6 July 2017 – Voz Pópuli

It could be the largest real estate operation of the last few decades in Spain. Santander has revolutionised the world of the major investments funds with the express sale of all of Banco Popular‘s property, after engaging Morgan Stanley to coordinate the sale.

The bank chaired by Ana Botín may sell all of Popular’s real estate assets and loans, worth €30,000 million, in one go. The process is going faster than investors expected. Santander and its advisor have given the funds it has invited to participate until the end of the month to submit their non-binding offers (NBOs). And the prices being floated amount to around €5,000 million, according to financial sources consulted.

Blackstone, Apollo and Lone Star are already working on the process and Cerberus may join them shortly. They are the largest opportunistic funds present in Spain, with the most financial muscle to be able to handle an operation of this kind. That is why they have been chosen. However, the doors to new investors have not been closed.

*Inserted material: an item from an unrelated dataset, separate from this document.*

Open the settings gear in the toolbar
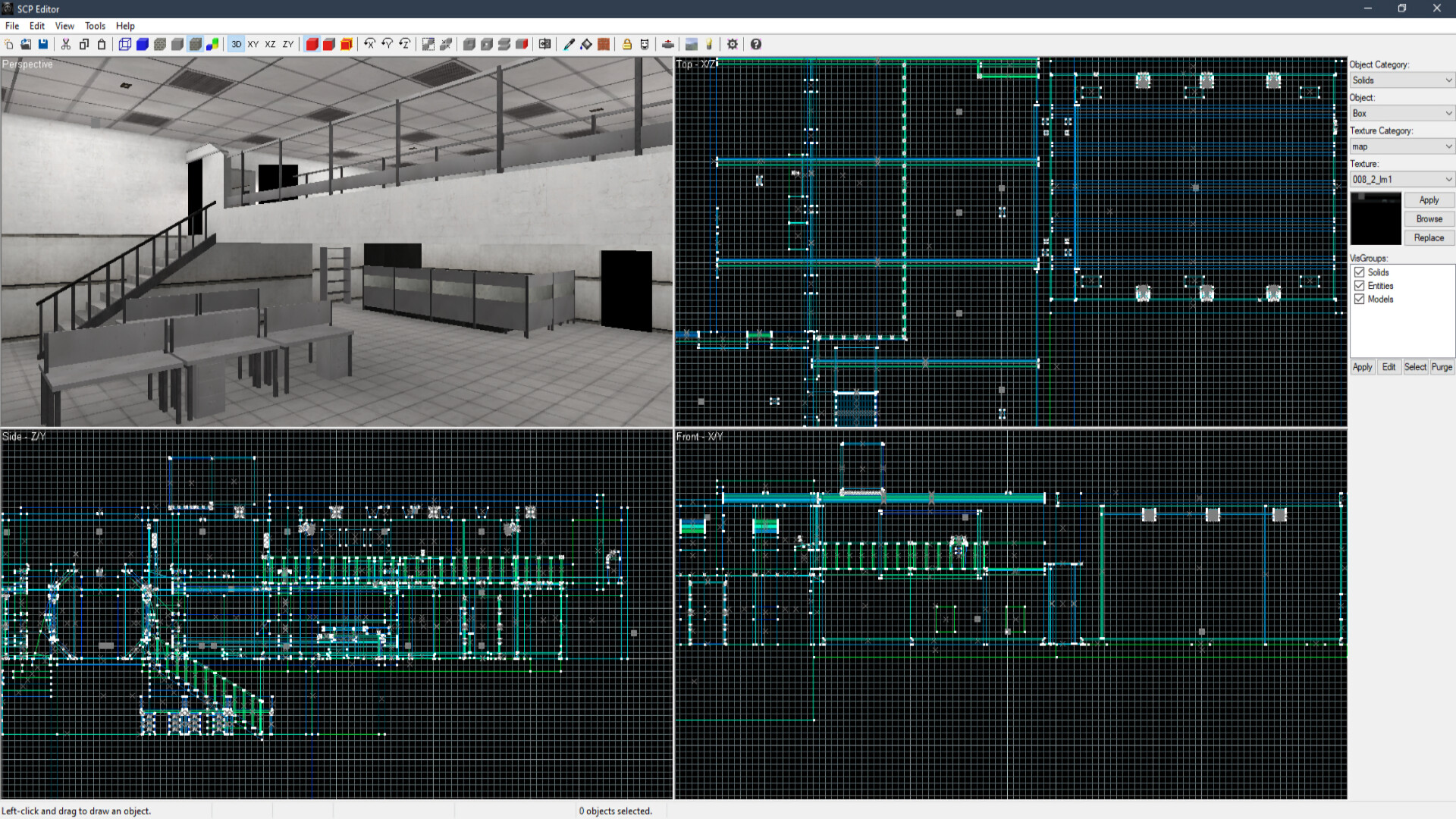 (x=733, y=44)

The idea is that the buyer will acquire a 51% (or higher) stake in a joint company together with Santander and that that company will hold Popular’s €30,000 million assets. These assets are provisioned at 69%, and so they have a net value of almost €9,250 million. We calculate therefore that to acquire 51% of these assets and loans, plus take over Aliseda (which Santander repurchased last week), the buyer will have to pay around €5,000 million.

The key, after the summer

In addition to the bids for the 51% stake, experts are not ruling out the possibility that one of the funds will go off piste and put a proposal on the table for a smaller package of assets. Santander is open to all ideas at this stage. The group plans to first listen to the proposals, analyse them over the summer and then negotiate the small print between September and December.

This is the operation that the large opportunistic funds have been waiting for since 2011. Those investors arrived in Spain during the worst period of the crisis with the purchase of small loan portfolios and real estate platforms, with their sights set on the hope that large opportunities would arise some day, such as in this case with Popular.

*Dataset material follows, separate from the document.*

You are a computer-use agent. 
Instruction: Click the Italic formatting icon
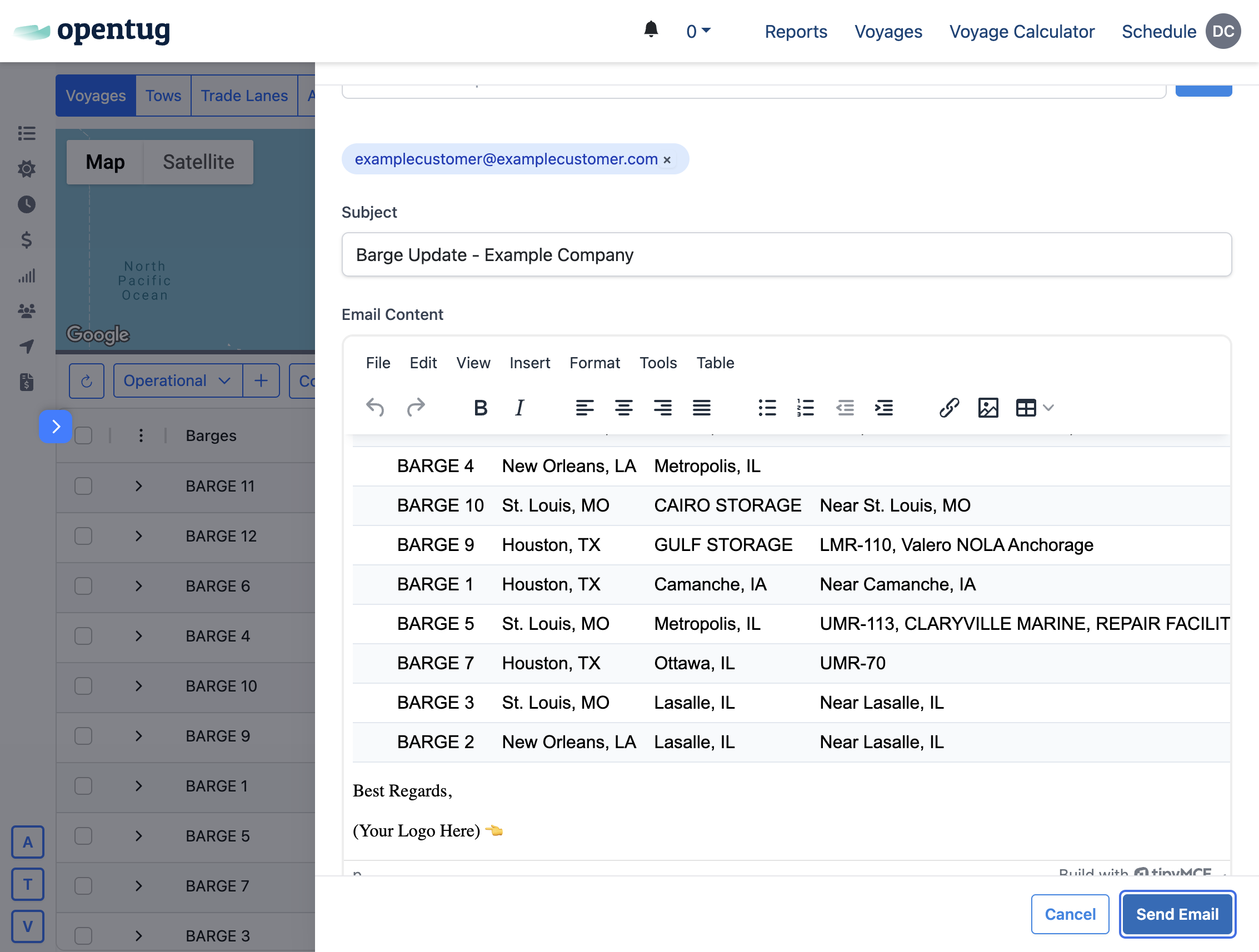pos(519,408)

In fact, they have been complaining for a couple of years that the portfolios coming onto the market are too small (ranging between €500 million and €1,000 million) for their appetite, given that other types of competitors have emerged that have caused prices to soar and have left them without any assets.

It is also worth considering that the funds that are participating in this process raised capital at the end of last year to invest in Southern Europe. Specifically, €15,000 million. As such, they have liquidity to handle operations such as Popular’s.

The three funds and Cerberus starred in major acquisitions in Spain during the crisis. Blackstone acquired Catalunya Banc’s macro-portfolio of doubtful mortgages amounting to €6,400 million. Apollo purchased Altamira, several portfolios and Evo Banco. And Lone Star secured Project Octopus (€4,500 million in large real estate loans), purchased Neinor and listed it on the stock market, and has recently agreed to acquire Novo Banco in Portugal.